Renderer upgrades and miniLD62 were the activities of these 2 weeks, one each.
Everything should look pretty much the same... but be better.
A lot of code was extracted from the D3D9 renderer and generalized to make it applicable to all renderers.
This required the creation of some new systems but in the end, renderer code was reduced and made more reliable. These changes also opened some doors regarding options to override mesh data - all materials are now stored in the mesh instance, meshes only have texture paths/shader names/material flags now.
Another interesting product of these changes is the function GR_PreserveResource() - it takes any resource and stores it in a set for exactly 2 frames, preventing constant reloads without an explicit member variable (they aren't a good option in overridable interface callbacks).
Some things still aren't extracted from renderers, such as shader uniform buffers and... I guess that's about it. Also, projectors haven't been fully ported yet. But I'm working on it so upgrades are expected before OpenGL support is finally implemented.
One jam per month seems to be the new standard lately.
So this is just a basic unfinished first person shooter. Whoever finds a mistake with it - rest assured that I already know about it and many more.
I decided to build this as a focus shift experiment and it seems to have worked rather well for its purpose. I worked a lot on player action feedback and even implemented a help text renderer to create an intro tutorial.

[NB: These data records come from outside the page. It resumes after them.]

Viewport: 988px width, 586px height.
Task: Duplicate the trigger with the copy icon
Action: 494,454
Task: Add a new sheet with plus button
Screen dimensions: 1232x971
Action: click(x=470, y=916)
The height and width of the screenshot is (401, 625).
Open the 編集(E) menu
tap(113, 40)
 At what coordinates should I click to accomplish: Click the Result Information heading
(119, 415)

So far no one has said that the game is hard so that's a good thing. Hardness can be built upon when the tools to overcome it are properly presented before.
The project was also an art production experiment. I seem to have mastered two new ways to create textures. One is by drawing a pixelart bumpmap, then scaling and converting it to a normal map. Easy to get fairly decent sci-fi metal surface normal maps.

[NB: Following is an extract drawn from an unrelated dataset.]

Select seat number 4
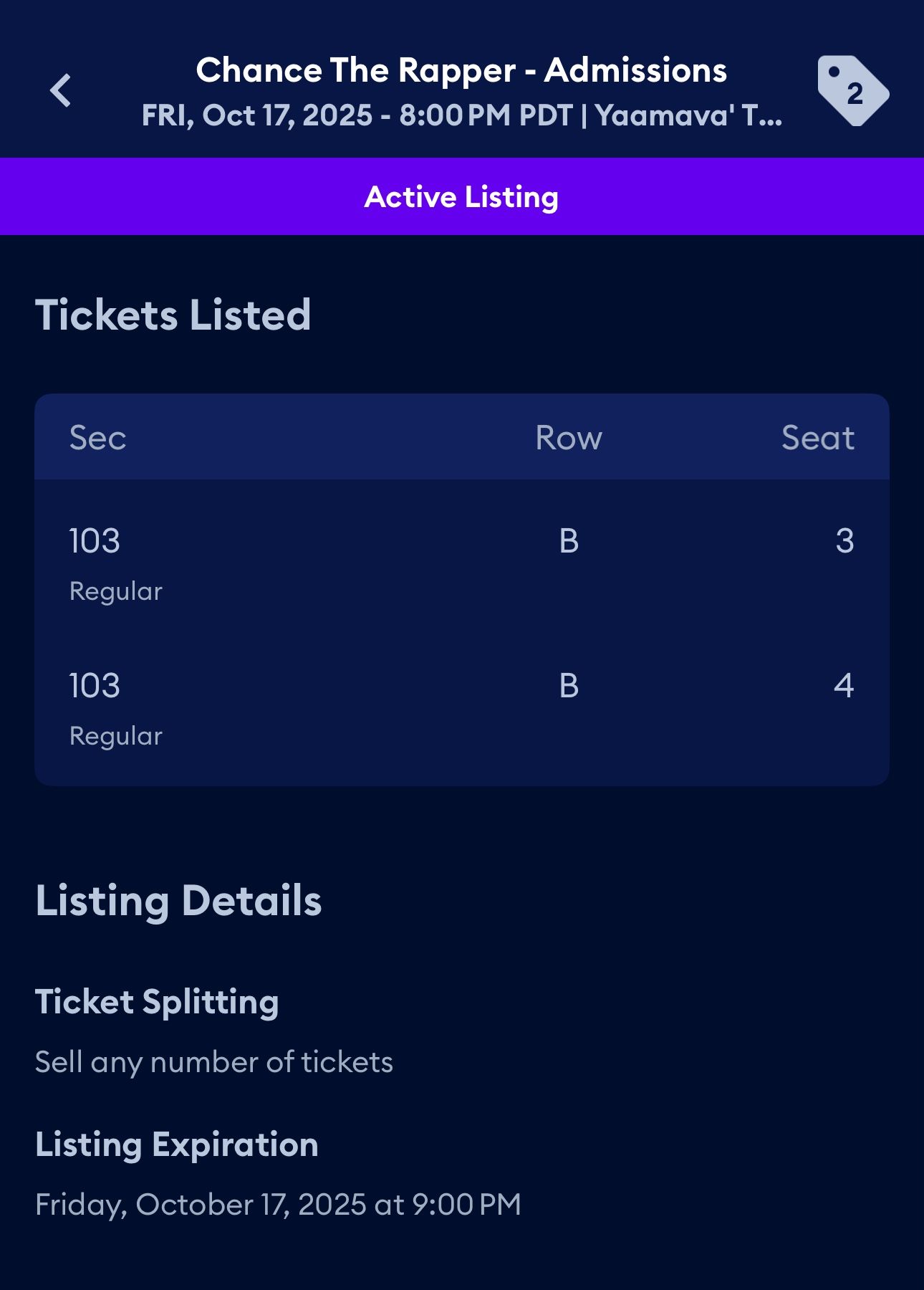Screen dimensions: 924x1290 pyautogui.click(x=844, y=686)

The other method is to render textures in Blender using composition nodes to route all components to the necessary outputs. This allows geometric/tiled/special surfaces to be rendered easily.

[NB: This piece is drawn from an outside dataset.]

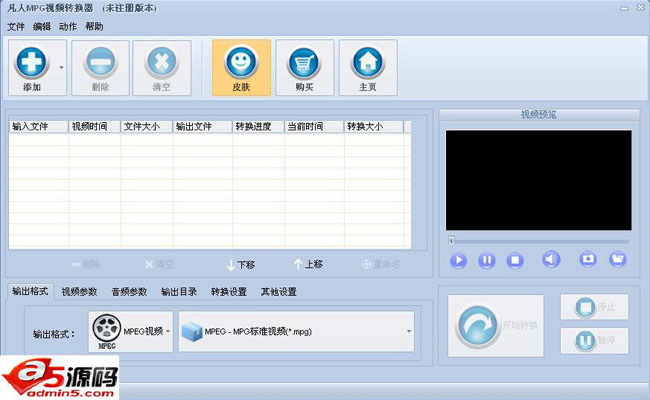Mute the preview using speaker icon

click(x=551, y=260)
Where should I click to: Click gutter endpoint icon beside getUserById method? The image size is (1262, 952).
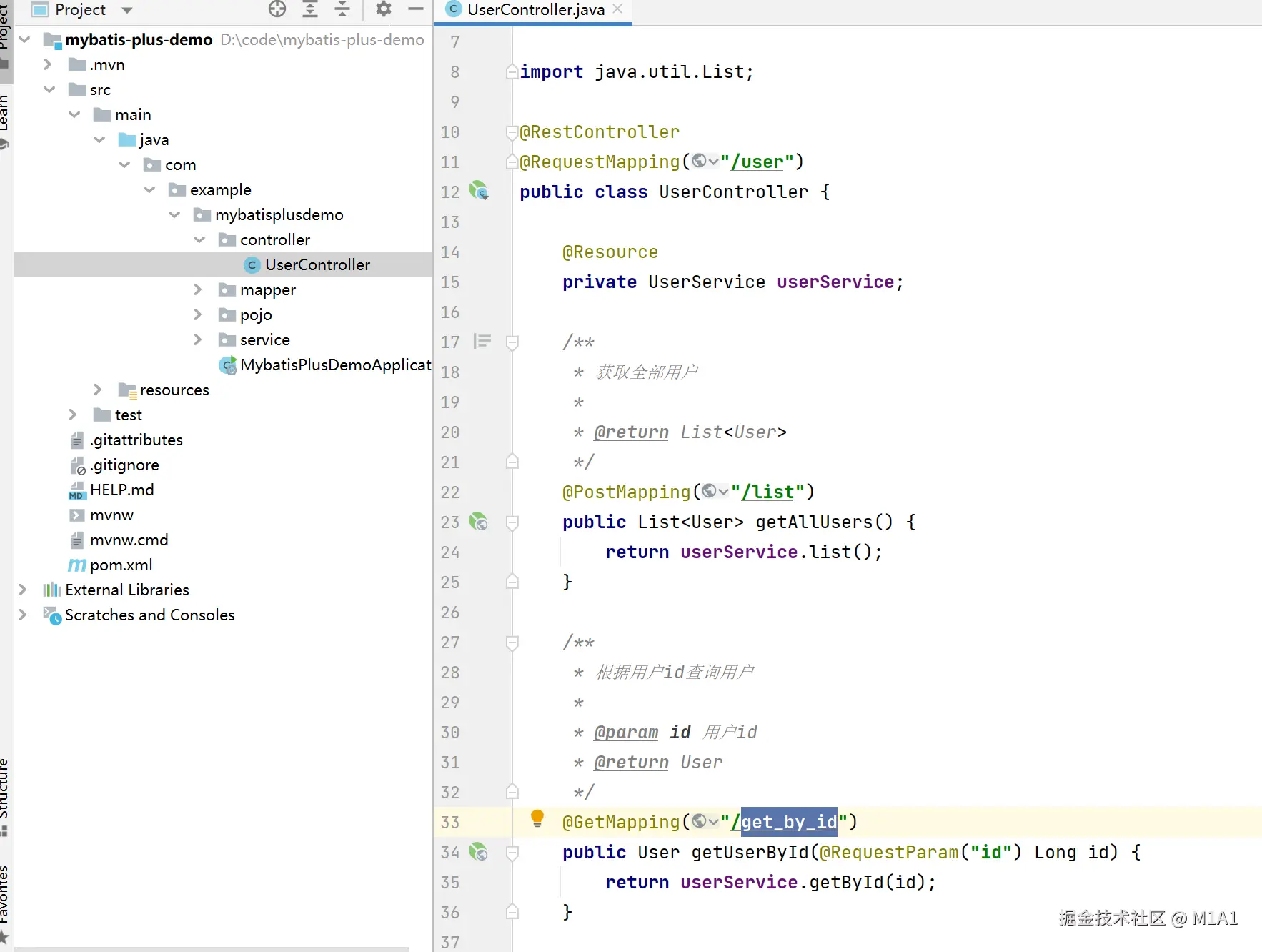pyautogui.click(x=478, y=852)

You might also notice that dynamic point lights are now available in the editor. This is another fairly new thing. The editor support was there but level format didn't support it... and it does now.
That's about all for this time. Unfortunately, no advances were made in terms of AI this time. Scripting had some minor upgrades that I didn't get to use, and it looks like there's going to be more of those.
I'd like to keep working on this project just so much to reach a technical-feature-complete version. I'd like to see that the engine can deal with everything I throw at it and more before proceeding.
After that, back to TACStrike AI and perhaps another game jam.